Amazing right?  Knowing all that we do about the developing infant brain, it’s no surprise to see the impact that active music engagement can have on babies.  Having both grown up as Suzuki violin kids that became Suzuki teachers, we know first hand how transformative being a musician as a child can be. In addition to learning an art that we loved, having a tool for self-expression that was our own, making new friends through musical experiences, we now see our peers enjoying wildly successful personal and professional lives. To us, the value of music education and its impact on society and community, is an undeniable fact. As we and our loved ones began to grow our families, we asked ourselves how we could best help these amazing little beings. We began looking toward Suzuki Early Childhood Education (SECE), knowing that it was the perfect approach to help a child prepare for instrumental Suzuki lessons. Once we went through training, we realized that SECE was not only the perfect way to prepare a child for musical education, but to prepare them for all future learning, and that these findings are firmly rooted in neuroscience. The SECE curriculum, in particular, uses music to create an environment that is rich in serve and return dynamics, executive function and self regulation skill building, language development, and prosocial behaviors, all while supporting the loving interaction between parent and child.
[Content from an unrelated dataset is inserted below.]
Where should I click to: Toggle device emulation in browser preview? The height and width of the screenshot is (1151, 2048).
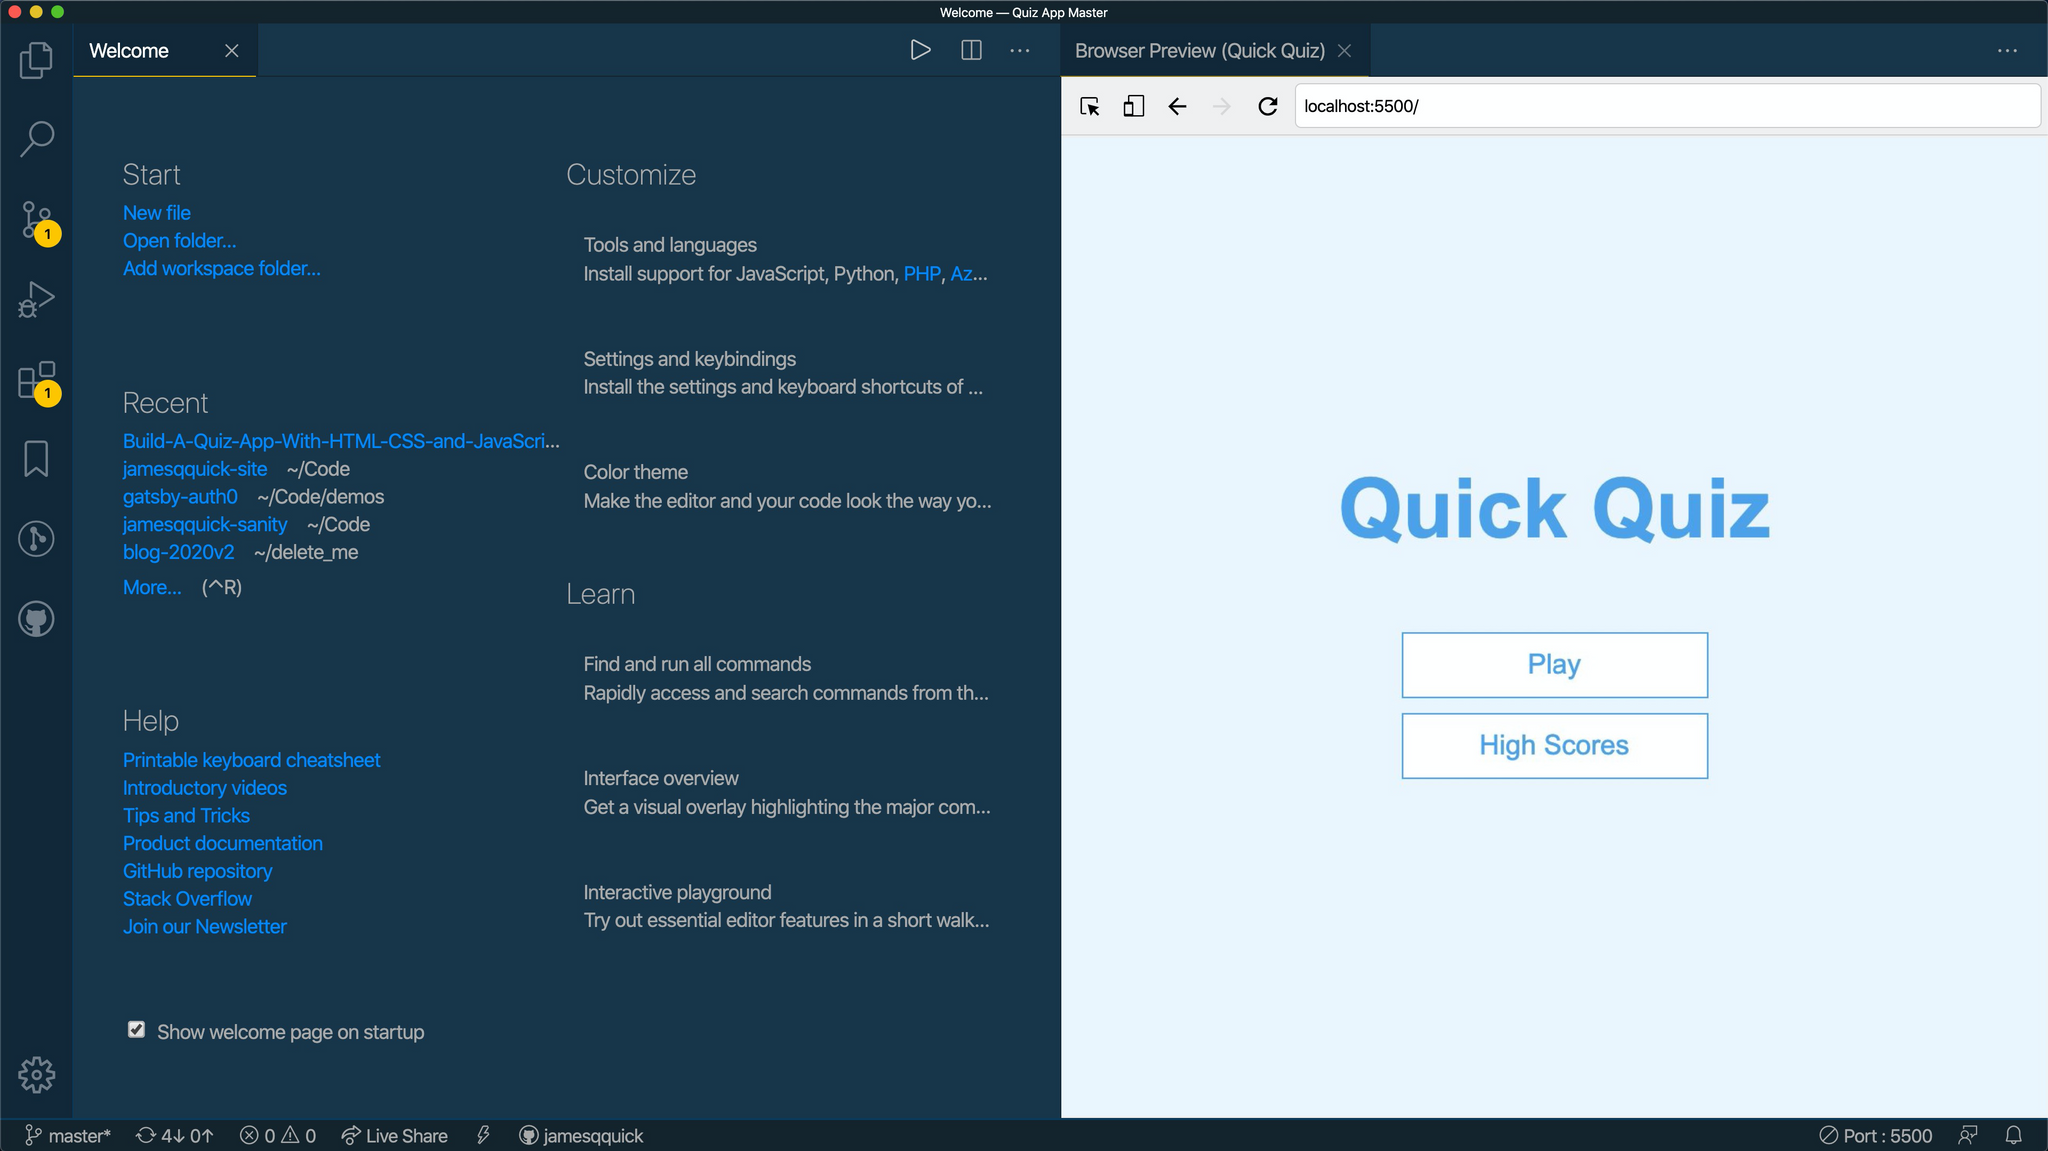click(1133, 106)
Re-examining Suzuki’s three pillars of talent education, Every Child Can Learn, Ability Develops Early, and Environment Nurtures Growth, we now see that his ideas about education are scientifically verifiable. As Suzuki kids, teachers, and parents, how thrilling it is to have this incredible concrete evidence! His primary mission, in response to the devastation of global warfare (World War II), was to create beautiful hearts, and noble souls. Imagine a world where all children, regardless of privilege, race, culture, or ability, had access to the very best musical education from birth. Indeed, with science’s neurological findings to back us, we can say that giving every child the healthiest foundation for learning has the very real potential to change the world.